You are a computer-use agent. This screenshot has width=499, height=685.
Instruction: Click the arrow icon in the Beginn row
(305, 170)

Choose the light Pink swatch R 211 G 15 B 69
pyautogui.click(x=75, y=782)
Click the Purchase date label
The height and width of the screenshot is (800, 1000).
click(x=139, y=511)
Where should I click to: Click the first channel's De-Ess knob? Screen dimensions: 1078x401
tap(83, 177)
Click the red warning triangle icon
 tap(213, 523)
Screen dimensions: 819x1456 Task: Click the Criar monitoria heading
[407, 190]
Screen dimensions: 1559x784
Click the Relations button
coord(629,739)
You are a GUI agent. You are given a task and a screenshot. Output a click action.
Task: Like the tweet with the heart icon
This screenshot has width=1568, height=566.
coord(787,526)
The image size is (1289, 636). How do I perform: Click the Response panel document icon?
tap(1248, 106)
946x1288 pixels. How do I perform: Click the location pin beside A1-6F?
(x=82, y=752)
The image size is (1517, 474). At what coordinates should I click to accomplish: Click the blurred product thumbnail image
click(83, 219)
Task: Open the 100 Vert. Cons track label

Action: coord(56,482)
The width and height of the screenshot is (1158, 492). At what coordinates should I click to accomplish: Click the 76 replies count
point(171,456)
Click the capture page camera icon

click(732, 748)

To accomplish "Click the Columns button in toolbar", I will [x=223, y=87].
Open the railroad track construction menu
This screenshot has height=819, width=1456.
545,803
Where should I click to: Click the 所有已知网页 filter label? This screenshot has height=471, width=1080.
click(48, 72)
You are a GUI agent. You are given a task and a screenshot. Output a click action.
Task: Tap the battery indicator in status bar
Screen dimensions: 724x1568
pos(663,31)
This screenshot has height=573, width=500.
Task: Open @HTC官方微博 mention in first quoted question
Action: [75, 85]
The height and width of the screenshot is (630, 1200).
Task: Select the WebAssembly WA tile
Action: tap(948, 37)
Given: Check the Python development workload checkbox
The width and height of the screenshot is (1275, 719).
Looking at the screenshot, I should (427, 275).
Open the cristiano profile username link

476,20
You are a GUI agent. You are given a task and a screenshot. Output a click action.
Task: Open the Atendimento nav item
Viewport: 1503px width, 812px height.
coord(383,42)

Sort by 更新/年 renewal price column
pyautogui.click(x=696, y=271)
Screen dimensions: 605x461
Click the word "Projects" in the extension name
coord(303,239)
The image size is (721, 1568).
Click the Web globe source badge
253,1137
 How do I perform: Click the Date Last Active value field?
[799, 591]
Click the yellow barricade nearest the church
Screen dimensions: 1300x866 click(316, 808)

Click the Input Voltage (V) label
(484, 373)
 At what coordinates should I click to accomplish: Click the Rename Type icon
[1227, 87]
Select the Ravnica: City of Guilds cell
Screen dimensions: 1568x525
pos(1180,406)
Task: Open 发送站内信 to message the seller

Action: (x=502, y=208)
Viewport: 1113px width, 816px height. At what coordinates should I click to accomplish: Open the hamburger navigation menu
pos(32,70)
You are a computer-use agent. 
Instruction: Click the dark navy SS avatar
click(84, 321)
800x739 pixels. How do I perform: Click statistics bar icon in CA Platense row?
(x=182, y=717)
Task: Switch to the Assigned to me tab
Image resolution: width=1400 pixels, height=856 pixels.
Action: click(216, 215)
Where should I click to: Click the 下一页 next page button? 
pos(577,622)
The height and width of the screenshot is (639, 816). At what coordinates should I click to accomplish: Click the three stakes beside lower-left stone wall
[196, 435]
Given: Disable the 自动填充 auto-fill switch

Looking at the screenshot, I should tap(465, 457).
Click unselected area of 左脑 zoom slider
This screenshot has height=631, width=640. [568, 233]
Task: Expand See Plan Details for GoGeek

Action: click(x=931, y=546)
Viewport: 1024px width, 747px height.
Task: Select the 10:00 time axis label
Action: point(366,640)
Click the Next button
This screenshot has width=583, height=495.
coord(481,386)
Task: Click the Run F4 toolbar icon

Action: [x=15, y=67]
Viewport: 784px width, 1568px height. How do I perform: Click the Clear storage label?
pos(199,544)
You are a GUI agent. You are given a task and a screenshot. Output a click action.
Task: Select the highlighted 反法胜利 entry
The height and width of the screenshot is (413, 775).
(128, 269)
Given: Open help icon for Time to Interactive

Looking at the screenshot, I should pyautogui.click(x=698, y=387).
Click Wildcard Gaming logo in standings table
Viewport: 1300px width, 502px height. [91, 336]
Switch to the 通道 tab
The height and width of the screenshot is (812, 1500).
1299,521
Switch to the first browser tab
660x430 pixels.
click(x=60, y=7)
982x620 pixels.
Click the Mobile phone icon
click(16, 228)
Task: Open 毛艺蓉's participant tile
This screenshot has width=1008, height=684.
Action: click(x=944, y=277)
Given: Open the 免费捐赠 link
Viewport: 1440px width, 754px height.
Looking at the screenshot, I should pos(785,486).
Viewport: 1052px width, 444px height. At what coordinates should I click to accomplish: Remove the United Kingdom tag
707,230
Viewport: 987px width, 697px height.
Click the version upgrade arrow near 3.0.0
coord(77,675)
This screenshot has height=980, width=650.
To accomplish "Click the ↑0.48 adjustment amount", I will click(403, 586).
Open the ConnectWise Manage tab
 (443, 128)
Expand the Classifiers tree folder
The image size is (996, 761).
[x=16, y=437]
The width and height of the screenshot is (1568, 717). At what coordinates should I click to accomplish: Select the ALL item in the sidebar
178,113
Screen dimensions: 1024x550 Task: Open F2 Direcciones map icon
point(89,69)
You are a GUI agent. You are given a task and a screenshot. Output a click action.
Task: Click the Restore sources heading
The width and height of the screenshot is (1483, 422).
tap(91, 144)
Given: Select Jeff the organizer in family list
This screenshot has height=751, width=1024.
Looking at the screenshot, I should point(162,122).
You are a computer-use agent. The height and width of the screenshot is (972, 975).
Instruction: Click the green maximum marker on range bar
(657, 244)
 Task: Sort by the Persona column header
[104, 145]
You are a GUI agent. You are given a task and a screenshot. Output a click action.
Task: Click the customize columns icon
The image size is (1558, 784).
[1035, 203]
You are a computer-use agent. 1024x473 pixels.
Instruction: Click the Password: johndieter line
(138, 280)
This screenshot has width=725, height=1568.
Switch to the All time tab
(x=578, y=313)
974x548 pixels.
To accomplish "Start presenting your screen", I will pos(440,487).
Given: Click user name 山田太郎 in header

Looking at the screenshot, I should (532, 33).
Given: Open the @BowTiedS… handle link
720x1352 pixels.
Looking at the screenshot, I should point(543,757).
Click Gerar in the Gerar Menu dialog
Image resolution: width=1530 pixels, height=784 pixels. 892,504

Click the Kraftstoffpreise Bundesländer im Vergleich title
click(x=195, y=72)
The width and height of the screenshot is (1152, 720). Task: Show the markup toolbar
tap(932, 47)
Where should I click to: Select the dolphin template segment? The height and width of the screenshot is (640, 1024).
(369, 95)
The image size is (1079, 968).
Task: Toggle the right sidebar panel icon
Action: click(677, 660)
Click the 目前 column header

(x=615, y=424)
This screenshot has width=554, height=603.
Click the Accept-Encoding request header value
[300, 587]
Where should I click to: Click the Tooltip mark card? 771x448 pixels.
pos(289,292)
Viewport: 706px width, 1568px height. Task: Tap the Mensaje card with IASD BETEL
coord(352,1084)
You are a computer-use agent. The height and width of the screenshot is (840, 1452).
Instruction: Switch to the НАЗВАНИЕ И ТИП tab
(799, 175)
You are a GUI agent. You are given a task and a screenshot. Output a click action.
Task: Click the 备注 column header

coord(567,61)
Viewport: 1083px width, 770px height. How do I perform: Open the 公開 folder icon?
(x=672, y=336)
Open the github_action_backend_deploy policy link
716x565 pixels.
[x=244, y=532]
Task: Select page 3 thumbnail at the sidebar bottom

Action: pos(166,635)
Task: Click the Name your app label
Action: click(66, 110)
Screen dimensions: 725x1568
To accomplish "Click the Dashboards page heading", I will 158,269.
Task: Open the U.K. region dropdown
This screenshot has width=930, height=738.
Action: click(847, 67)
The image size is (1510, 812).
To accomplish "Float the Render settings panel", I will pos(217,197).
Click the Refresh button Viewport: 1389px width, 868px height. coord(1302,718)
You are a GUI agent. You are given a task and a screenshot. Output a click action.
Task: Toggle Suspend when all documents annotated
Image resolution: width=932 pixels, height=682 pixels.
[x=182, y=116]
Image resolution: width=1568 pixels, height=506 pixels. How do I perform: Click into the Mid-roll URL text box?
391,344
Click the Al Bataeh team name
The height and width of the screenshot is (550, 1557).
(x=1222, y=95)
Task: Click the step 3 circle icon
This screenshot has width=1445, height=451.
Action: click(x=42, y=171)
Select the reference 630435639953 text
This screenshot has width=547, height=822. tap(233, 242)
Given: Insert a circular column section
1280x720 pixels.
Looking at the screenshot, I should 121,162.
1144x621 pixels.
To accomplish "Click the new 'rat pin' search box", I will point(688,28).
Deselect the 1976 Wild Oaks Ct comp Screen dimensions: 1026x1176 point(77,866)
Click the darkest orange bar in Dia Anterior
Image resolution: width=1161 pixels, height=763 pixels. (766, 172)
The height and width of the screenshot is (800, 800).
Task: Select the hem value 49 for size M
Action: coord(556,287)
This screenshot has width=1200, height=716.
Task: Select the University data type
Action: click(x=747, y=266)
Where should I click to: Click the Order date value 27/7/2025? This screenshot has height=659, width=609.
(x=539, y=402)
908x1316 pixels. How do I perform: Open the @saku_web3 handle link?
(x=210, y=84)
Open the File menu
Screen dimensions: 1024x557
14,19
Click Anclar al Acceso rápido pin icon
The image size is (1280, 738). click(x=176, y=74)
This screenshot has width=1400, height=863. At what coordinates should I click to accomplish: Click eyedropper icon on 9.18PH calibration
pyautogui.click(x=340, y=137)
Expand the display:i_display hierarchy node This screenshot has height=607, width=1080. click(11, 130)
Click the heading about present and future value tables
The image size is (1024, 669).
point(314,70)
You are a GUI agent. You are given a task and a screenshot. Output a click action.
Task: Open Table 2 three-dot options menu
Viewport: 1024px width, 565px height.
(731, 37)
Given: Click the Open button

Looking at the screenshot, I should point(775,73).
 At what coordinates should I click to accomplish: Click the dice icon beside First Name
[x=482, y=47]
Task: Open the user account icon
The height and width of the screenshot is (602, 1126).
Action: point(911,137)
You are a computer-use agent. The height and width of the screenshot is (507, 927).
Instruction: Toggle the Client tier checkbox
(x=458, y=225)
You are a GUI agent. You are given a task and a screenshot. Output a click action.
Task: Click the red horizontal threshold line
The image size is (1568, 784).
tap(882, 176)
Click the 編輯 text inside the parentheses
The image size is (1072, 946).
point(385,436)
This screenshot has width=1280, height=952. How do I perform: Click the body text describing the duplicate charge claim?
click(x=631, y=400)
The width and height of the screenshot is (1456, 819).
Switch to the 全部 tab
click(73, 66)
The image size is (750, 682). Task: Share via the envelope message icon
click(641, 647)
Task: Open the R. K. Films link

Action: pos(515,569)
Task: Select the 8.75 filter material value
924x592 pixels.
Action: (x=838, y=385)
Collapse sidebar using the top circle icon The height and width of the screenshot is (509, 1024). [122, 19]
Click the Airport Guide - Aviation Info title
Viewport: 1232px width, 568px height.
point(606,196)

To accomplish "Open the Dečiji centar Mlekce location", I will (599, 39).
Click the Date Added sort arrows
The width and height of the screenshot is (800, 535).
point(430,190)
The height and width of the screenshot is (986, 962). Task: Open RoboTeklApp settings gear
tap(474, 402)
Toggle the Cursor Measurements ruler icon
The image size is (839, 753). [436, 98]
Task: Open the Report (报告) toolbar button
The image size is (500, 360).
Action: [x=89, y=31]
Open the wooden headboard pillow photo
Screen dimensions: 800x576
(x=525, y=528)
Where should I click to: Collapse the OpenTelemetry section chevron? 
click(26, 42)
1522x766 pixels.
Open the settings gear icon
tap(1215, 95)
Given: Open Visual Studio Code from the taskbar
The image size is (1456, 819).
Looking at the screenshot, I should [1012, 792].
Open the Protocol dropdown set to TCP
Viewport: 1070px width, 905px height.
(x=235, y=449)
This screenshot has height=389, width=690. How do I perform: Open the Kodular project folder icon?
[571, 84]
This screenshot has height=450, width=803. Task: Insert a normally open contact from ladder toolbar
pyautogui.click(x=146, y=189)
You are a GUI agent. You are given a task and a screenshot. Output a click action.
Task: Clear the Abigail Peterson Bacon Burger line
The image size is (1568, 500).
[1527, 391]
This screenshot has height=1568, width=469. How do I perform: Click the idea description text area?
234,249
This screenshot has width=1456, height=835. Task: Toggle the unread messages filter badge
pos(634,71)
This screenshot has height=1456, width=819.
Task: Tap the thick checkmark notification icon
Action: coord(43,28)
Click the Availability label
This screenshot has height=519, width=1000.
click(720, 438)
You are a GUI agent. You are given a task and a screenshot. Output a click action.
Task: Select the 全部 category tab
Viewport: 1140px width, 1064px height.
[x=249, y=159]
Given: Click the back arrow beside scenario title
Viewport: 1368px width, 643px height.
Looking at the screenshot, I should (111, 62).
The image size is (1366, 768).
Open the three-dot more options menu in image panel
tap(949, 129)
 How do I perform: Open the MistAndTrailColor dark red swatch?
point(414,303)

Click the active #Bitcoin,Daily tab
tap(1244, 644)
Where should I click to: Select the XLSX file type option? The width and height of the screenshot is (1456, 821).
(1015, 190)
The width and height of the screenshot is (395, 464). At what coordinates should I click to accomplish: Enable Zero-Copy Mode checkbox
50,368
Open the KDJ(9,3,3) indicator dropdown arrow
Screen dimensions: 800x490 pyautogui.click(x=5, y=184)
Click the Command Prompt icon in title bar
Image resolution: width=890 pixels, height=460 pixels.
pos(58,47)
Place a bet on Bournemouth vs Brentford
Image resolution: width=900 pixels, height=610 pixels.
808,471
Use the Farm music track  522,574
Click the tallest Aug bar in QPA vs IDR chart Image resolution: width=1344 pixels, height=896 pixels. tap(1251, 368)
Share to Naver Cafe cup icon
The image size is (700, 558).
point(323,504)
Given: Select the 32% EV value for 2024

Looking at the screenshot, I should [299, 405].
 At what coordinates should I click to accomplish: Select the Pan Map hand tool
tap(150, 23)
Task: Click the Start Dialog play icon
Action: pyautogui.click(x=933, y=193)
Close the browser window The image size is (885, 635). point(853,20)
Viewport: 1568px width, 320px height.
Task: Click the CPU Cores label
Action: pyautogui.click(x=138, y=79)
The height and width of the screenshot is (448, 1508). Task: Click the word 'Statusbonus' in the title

TASK DETAILS:
Wherever the word "computer" appears in the records above, copy that line.

SOLUTION:
You are a computer-use agent. This screenshot has width=499, height=685.
You are a computer-use agent. 
You are a computer-use agent. The height and width of the screenshot is (972, 975).
You are a computer-use agent. 1024x473 pixels.
You are a computer-use agent. The height and width of the screenshot is (840, 1452).
You are a computer-use agent. The height and width of the screenshot is (507, 927).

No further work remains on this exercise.